Go, Slow And Whoa Foods

The National Institutes Of Health has developed a new program that's designed to help parents make healthier choices for their kids and themselves.

"It's called, 'WeCan! Ways To Enhance Children's Activity And Nutrition,'" Elisa Zied tells The Early Show co-anchor Hannah Storm.

The registered dietician and spokesperson for the American Dietetic Association says the program is geared toward parents and caregivers. "One great way to help prevent obesity in young children 8 to 13 years old, emphasize these Go Foods," she says. "Foods you really want to try to incorporate as the main part of your daily intake. That goes for parents as well."

Part of the WeCan! Program includes the creation of three categories for foods: Go Foods, Slow Foods and Whoa Foods.

Go Foods are foods that are beneficial to eat almost anytime. They are low in saturated fat and dietary cholesterol.

  • Various fresh vegetables: broccoli, peppers, carrots, tomatoes, etc.
  • Various fresh fruits: apples, oranges, bananas, berries, etc.
  • Oil & Vinegar
  • Whole grain bread
  • Whole grain Pasta (1 cup cooked)
  • Whole grain cereal (unsweetened) (1 cup)
  • Fat free milk (1 cup)
  • Reduced fat or fat-free cheese (2 ounces cubed)
  • Baked potato with fat free sour cream
  • Extra lean hamburger (3 ounces cooked) on whole-wheat bun
  • Skinless chicken (3 ounces cooked)
  • Low fat microwave popcorn (3 cups)
  • Ginger snaps (80 to 100 calories worth)
  • Low fat frozen yogurt or ice cream (1/2 cup)
  • Fig bars (80 to 100 calories worth)
  • Water
  • Diet soda
  • Diet iced tea

Slow Foods are foods that should be eaten sometimes, at most several times a week. These are generally higher calorie, higher fat foods that kids are encouraged to eat only sometimes -- so they can leave room for other more nutrient-dense foods.
  • Any veggie dish with added sauce/fat (i.e. Broccoli in a cream sauce)
  • Dried fruit (1/4 cup)
  • Canned fruit in light syrup (1 serving)
  • French toast (2 slices made with whole grain bread)
  • Biscuits (1)
  • Granola (1/4 cup)
  • Chicken with skin (3 ounces cooked)
  • Natural peanut butter (1 Tbsp) on whole-wheat crackers (4 or 5)
  • Nuts (2 tablespoons)
  • 100 percent fruit orange juice (1 cup)
  • Sports drink (1 cup)

Whoa Foods are foods that should only be eaten once in a while or for special treats. They are typically high in saturated fat and dietary cholesterol and, in some cases, high in sugar.
  • French fries
  • Canned fruit in heavy syrup
  • Doughnuts
  • Croissants
  • Full fat cheese
  • Whole milk
  • One slice of pizza
  • Fried chicken
  • Hot dog in a bun
  • Regular ice cream
  • Cookies
  • Regular soda
  • Fruit punch

Zied says that with all of these foods it's important to remember to control your portion sizes. For example, low fat cheese may be on the Go list, but that doesn't mean you should eat a whole block of it at once. Always remember that it's not just what you eat, but how much.
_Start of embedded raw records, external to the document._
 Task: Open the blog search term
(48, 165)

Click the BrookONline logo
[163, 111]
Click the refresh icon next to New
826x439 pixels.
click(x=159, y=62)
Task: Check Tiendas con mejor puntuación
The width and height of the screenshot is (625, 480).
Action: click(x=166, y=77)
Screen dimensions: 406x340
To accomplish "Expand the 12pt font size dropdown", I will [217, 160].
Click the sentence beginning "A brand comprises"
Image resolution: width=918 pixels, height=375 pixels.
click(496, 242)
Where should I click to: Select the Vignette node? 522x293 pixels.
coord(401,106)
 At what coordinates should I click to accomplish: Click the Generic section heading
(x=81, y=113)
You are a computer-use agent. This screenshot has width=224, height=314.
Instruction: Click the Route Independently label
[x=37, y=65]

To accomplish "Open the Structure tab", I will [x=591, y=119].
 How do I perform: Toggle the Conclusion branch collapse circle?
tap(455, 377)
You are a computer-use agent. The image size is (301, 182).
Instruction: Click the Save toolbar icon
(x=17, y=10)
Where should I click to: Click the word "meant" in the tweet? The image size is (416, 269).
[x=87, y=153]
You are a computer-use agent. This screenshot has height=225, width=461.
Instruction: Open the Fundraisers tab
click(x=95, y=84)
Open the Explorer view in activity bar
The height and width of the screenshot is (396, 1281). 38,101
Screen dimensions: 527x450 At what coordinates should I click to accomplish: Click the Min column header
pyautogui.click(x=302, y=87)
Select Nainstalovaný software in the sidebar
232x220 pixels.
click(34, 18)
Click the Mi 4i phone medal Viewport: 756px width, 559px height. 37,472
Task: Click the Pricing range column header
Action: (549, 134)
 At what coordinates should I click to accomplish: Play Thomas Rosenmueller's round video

In a recent study, after three years, children who received behavioral and nutrition education consumed more Go foods, and fewer Whoa foods, than those who did not. They also consumed slightly fewer snack and dessert foods and chose more Go versions of desserts.

In addition to encouraging healthy foods and limiting portions, the program also promotes increased physical activity and decreased screen time. One study found that, on average, kids spend about three hours a day watching television, and up to five and a half hours a day watching television and playing video games. Zied says we need to reduce that time significantly and replace some of that time with more physical pursuits. For example, set up an obstacle course at home, play catch at the park, take a walk around the block or at the school sports field. Kids are only getting about 30 minutes a day of physical activity, but they need about 60 minutes a day.

Zied says the bottom line is that this program is positive in its approach to obesity prevention in 8 to 13-year-olds, but can help parents and younger and older kids as well. It has an upbeat approach and it's doable. The program aims to empower parents by showing them they can have a strong influence on their children's eating and activity behaviors.